Ukraine: une attaque russe fait neuf morts et des dizaines de blessés
Des passants passent devant un centre commercial détruit et une station de métro endommagée à la suite des frappes russes à Kiev le 24 mai 2026, dans le contexte de l'invasion russe de l'Ukraine. ©Roman Pilipey / AFP

Une importante attaque russe contre l'Ukraine tôt mardi matin a fait neuf morts, dont quatre dans la capitale Kiev touchée par des missiles balistiques, ont rapporté les autorités ukrainiennes.

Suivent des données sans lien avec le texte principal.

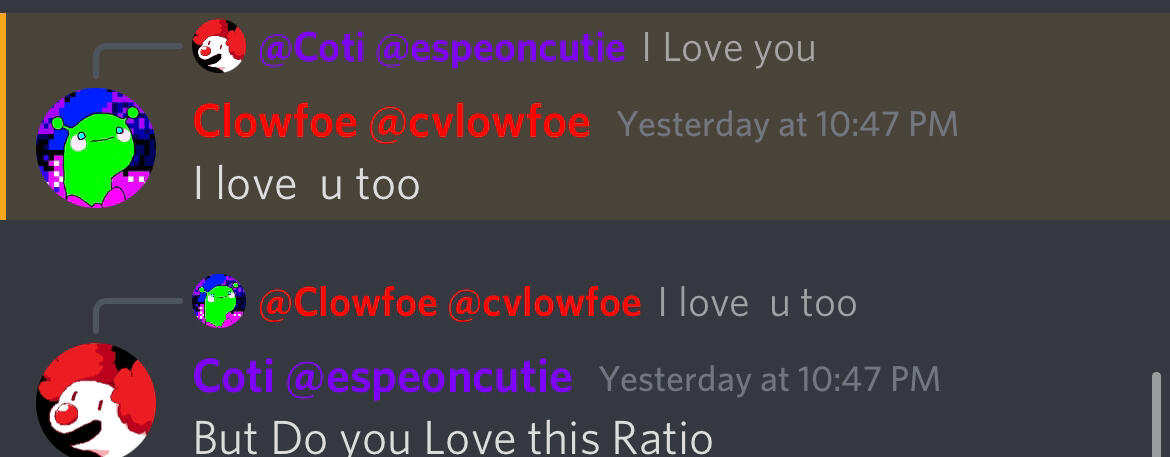
Task: Click the red @Clowfoe @cvlowfoe reply mention
Action: (450, 303)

«La mort de quatre personnes dans la capitale a été confirmée», a déclaré le maire de Kiev Vitali Klitchko sur Telegram. Il a également fait état de 51 blessés, dont trois enfants, dans des frappes sur plusieurs quartiers de l'agglomération.

«L'ennemi attaque avec des missiles balistiques», avait averti plus tôt le chef de l'administration militaire de la capitale, Tymour Tkatchenko, sur Telegram.

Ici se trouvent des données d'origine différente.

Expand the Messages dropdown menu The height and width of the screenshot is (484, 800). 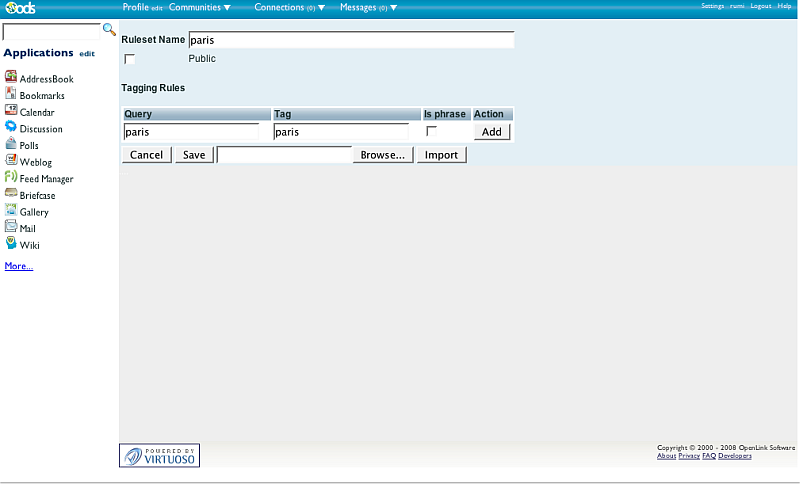click(x=368, y=7)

Après que des explosions de missiles ont retenti, des habitants se sont précipités vers les abris chargés de sacs et de couvertures dans les rues de Kiev, où un important panache de fumée s'est élevé, ont constaté des journalistes de l'AFP.

Dans l'est du pays, à Dnipro, les autorités ont fait état de cinq morts et 25 blessés. «Le bilan de l'attaque russe contre Dnipro continue de s'alourdir», a souligné le chef de l'administration militaire de la région, Oleksandr Ganja.

Dix personnes ont aussi été blessées à Kharkiv, également dans l'est de l'Ukraine, dont un enfant, a indiqué sur Telegram le maire Igor Terekhov. La ville a été «attaquée par 15 drones et deux missiles», a-t-il précisé.

«Frappes intensifiées» 

Côté russe, un civil a été tué lundi dans la région de Koursk, proche de la frontière, dans une attaque de drone ukrainien, a indiqué le gouverneur local Aleksandr Khinchtein.

Un incendie s'est déclenché dans la raffinerie d'Ilski, dans la région de Krasnodar, dans le sud de la Russie, à la suite d'une attaque de drones, selon le quartier général opérationnel de la région.

Le président ukrainien Volodymyr Zelensky avait affirmé vendredi que Moscou préparait «une nouvelle frappe massive» contre l'Ukraine, alors que la Russie a appelé les diplomates étrangers à quitter Kiev.

Moscou, qui bombarde l'Ukraine presque toutes les nuits, a intensifié ses attaques en journée depuis quelques mois, entraînant une riposte de Kiev qui a renforcé ses frappes, notamment de longue portée, contre la Russie.

En mai, le nombre de missiles russes tirés a été l'un des plus importants depuis le début du conflit: 211 dans le mois, dont un missile balistique de portée intermédiaire Orechnik pouvant transporter des têtes nucléaires, utilisé pour la troisième fois depuis le début de l'invasion russe en 2022.

La Russie a également lancé 8.150 drones de longue portée contre l'Ukraine en mai, soit 24% de plus qu'en avril, selon une compilation de données publiées quotidiennement.

Ce nombre record d'attaques de drones de longue portée contre l'Ukraine a été enregistré en dépit d'une trêve de trois jours à partir du 9 mai qui avait brièvement fait espérer une reprise du processus de négociation pour mettre fin à la guerre.

«Stocks de munitions insuffisants» 

Moscou et Kiev s'étaient mutuellement accusés d'avoir violé cette trêve annoncée par le président américain Donald Trump.

La Russie a lancé mi-mai l'une de ses pires attaques contre la capitale ukrainienne, lorsqu'un missile a détruit une grande partie d'un immeuble résidentiel, faisant une vingtaine de morts.

Kiev affirme avoir intercepté 91% des drones et missiles russes en mai.

L'Ukraine a développé un système pionnier de défense antiaérienne contre les drones, mais reste dépendante des approvisionnements de ses alliés occidentaux pour se défendre contre les frappes de missiles.

Les responsables ukrainiens ont averti à plusieurs reprises que les stocks de munitions des systèmes antimissiles étaient insuffisants.

Les négociations pour mettre fin à l'offensive à grande échelle contre l'Ukraine, qui a fait des centaines de milliers de morts et des millions de réfugiés en plus de quatre ans de conflit, sont au point mort.